One aspect that really stands out to me is the importance of ensuring that AI systems are developed and used ethically, with a focus on fairness, transparency, and accountability. Understanding these ethical basics is crucial for me to navigate the complexities of AI responsibly. It's not just about building powerful algorithms; it's about using them in ways that benefit society while minimizing potential harm. I believe that by incorporating ethical principles into our data science practices, we can not only drive innovation but also ensure that AI technologies are used for the greater good.
I think that ensuring, as in trying to enforce, ethical uses for AI is impossible. The evidence? The continuing existence of malware in general. Like it or not, malware is some of the most innovative software ever created. Though billions of dollars per year are spent on detecting malware and protecting against it, mitigation is all that's been achieved. Breaches are common. Common IT tools are often the tools of breaches. Trying to regulate AI is useless, and will simply hobble development, especially compared to any countries without regulations.

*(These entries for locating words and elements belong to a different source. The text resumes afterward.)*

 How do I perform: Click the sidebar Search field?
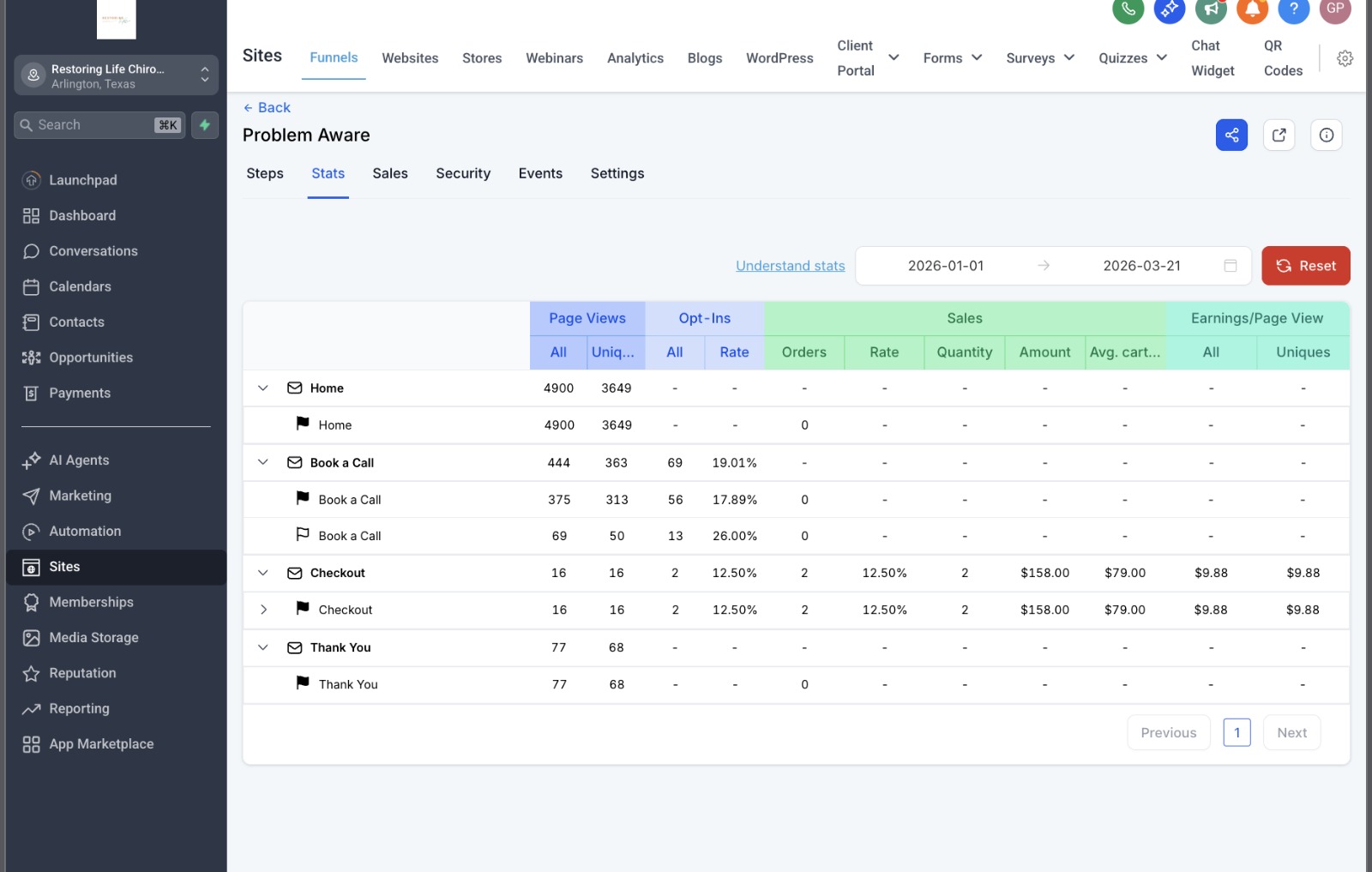99,125
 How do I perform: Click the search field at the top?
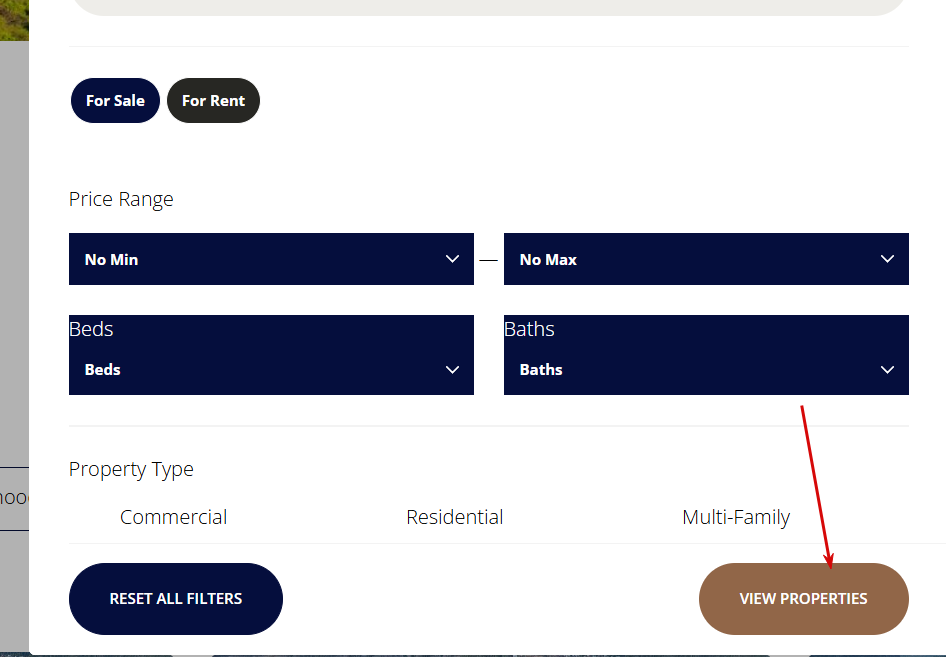coord(488,6)
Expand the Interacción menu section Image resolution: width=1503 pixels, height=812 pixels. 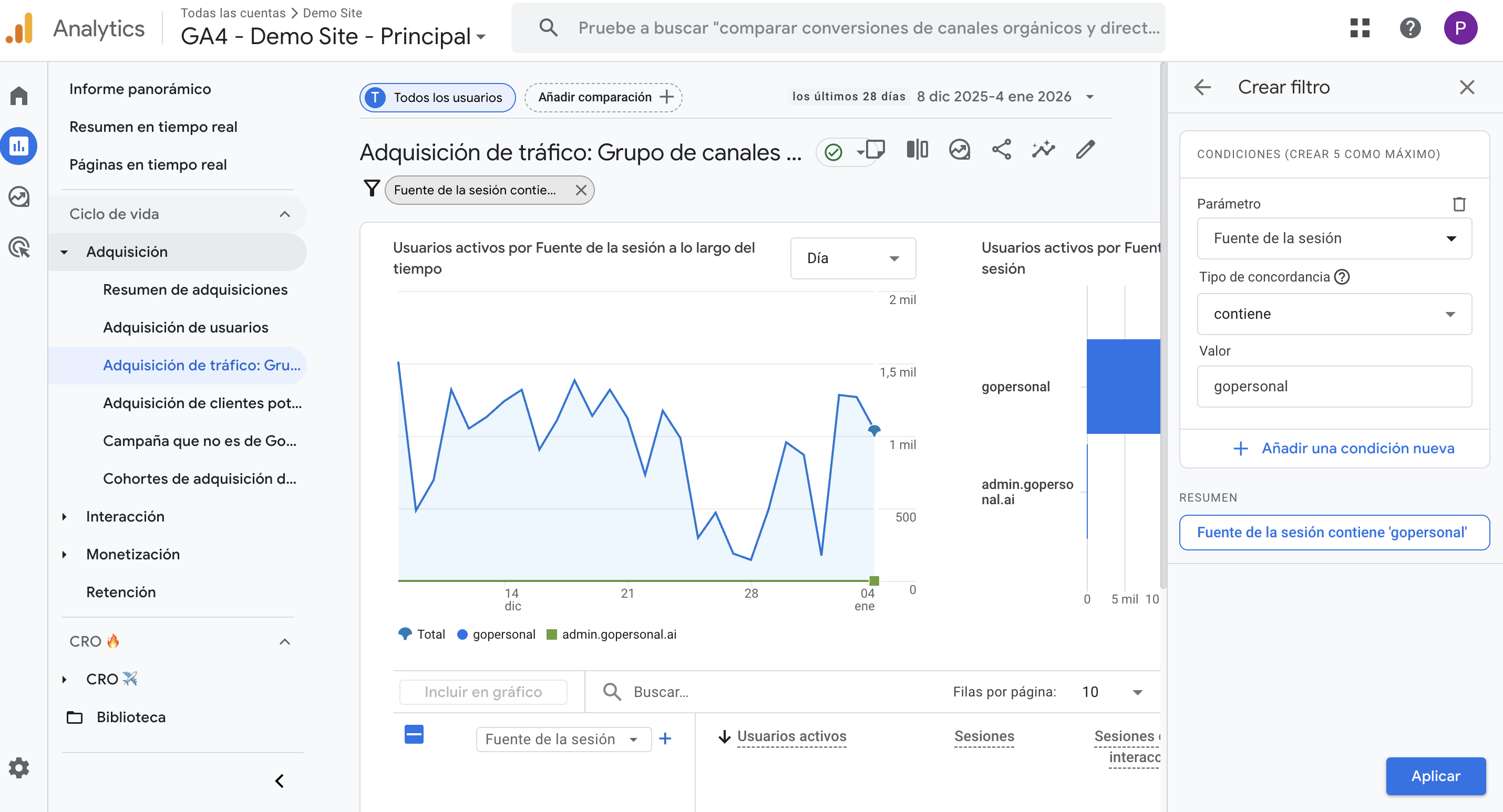click(x=125, y=516)
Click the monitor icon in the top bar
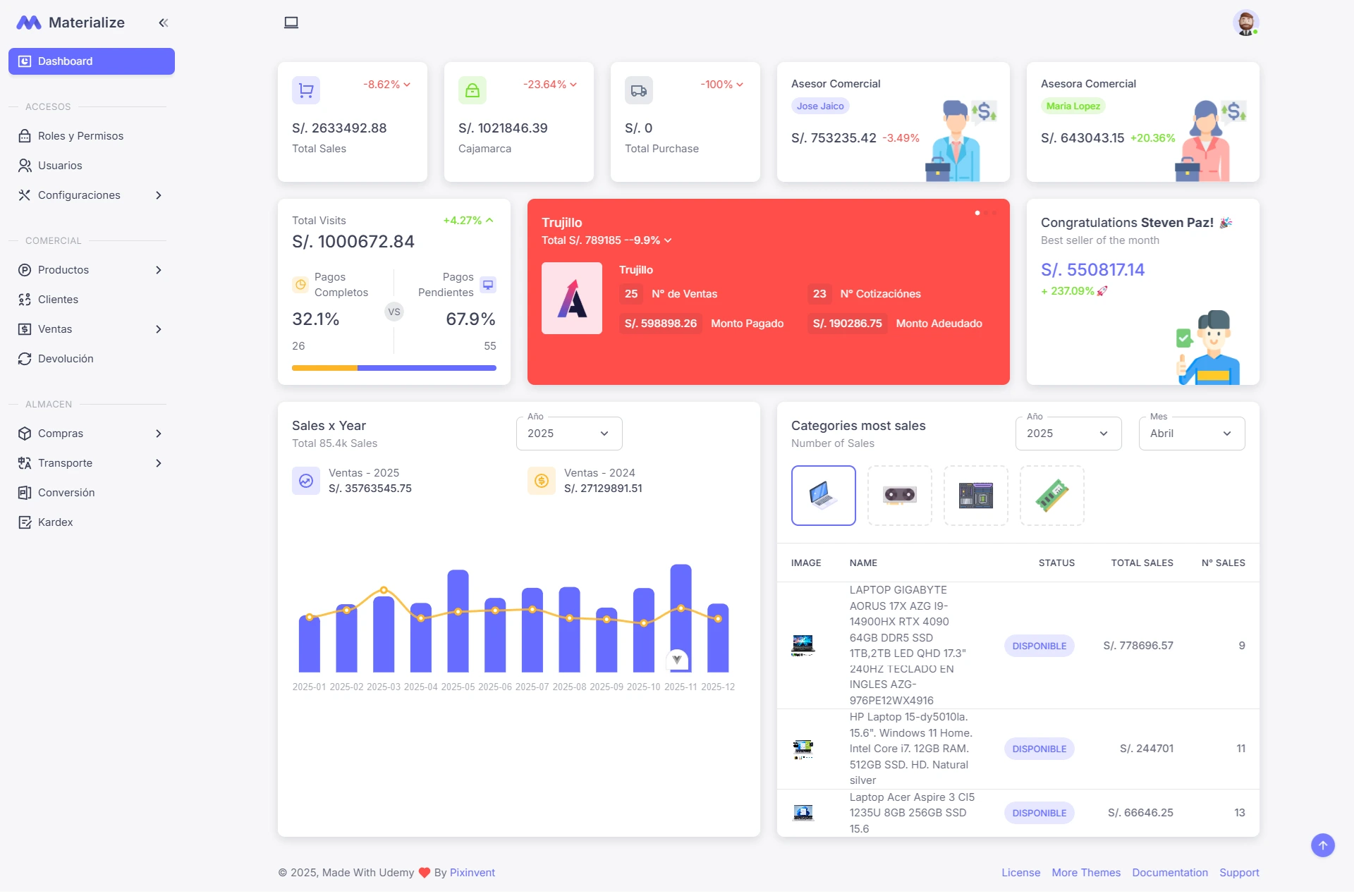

Many companies will want to use AI responsibly, or even the latest view of ethically, for business reasons. The big cloud computing companies will likely do this on their own. Regulations won't stand in the way of bad actors.
 
Trying to cheat, manipulate and distort is just part of human nature, we even do it looking at ourselves to our own detriment. Security and accuracy will always be a cat and mouse game. All we can do is try and limit bad actors or our own misdirected actions to the point we still have posative outcomes.
 
IMHO: All LLM AI today is biased in one way or another. AI is programmed to do what its programmer want to achieve. I asked about living in my home town and it gave summary of all of the great things, none of the bad, about my town because it is programmed to say nice things when asked about a town. It is not unbiased or based only on the facts.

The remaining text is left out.